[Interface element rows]
────────────────────────────────────────
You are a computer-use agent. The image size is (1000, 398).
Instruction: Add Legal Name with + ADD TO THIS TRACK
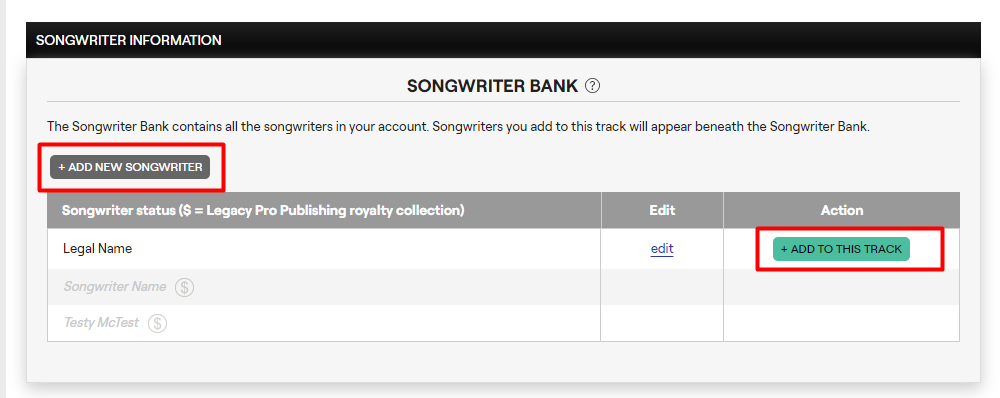[x=841, y=249]
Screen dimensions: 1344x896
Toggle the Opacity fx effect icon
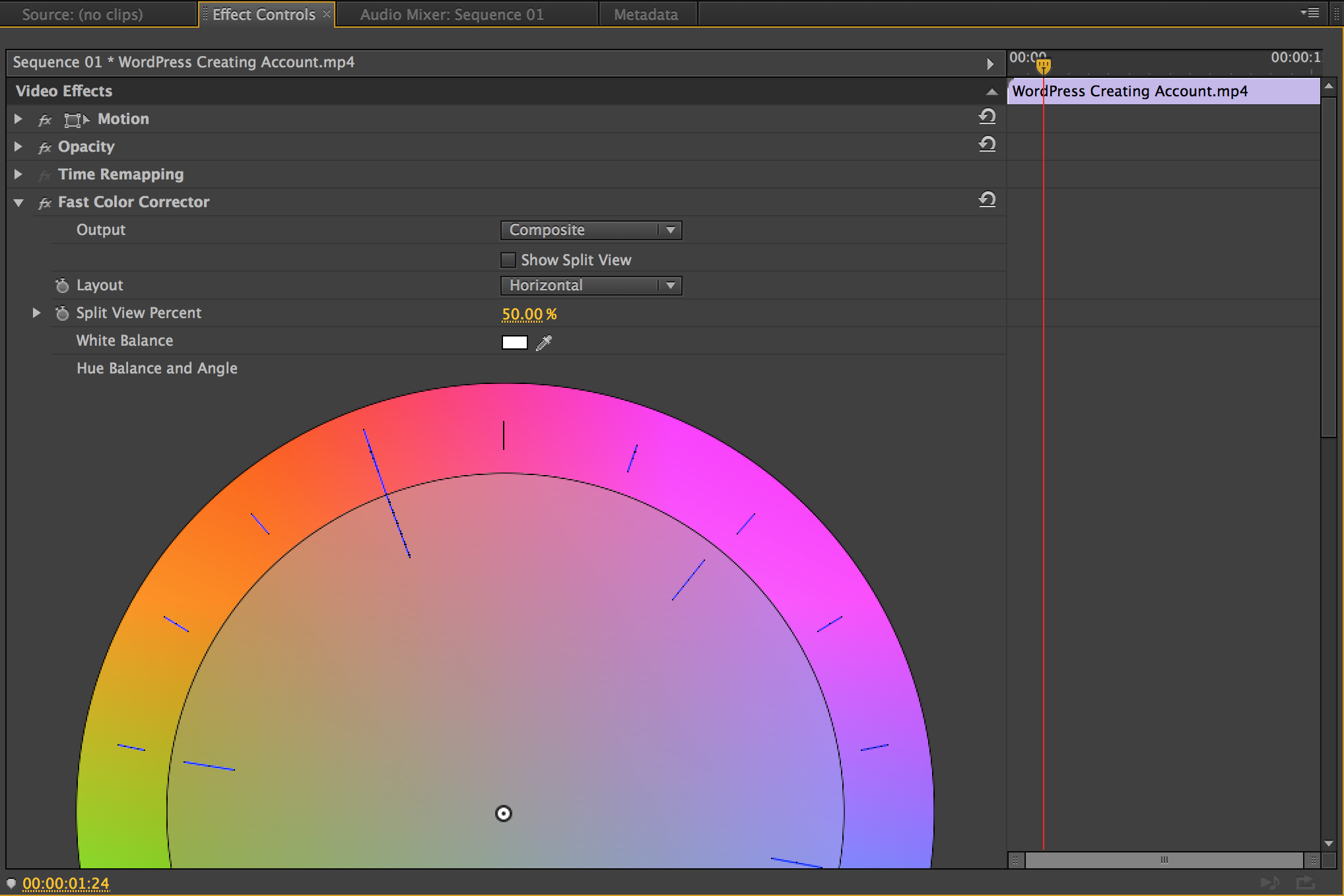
────────────────────────────────────────
:: Prompt ::
Return every line of the rows above verbatim, omitting the pictures.

:: Finished answer ::
You are a computer-use agent. The image size is (1000, 398).
Instruction: Add Legal Name with + ADD TO THIS TRACK
[x=841, y=249]
Screen dimensions: 1344x896
Toggle the Opacity fx effect icon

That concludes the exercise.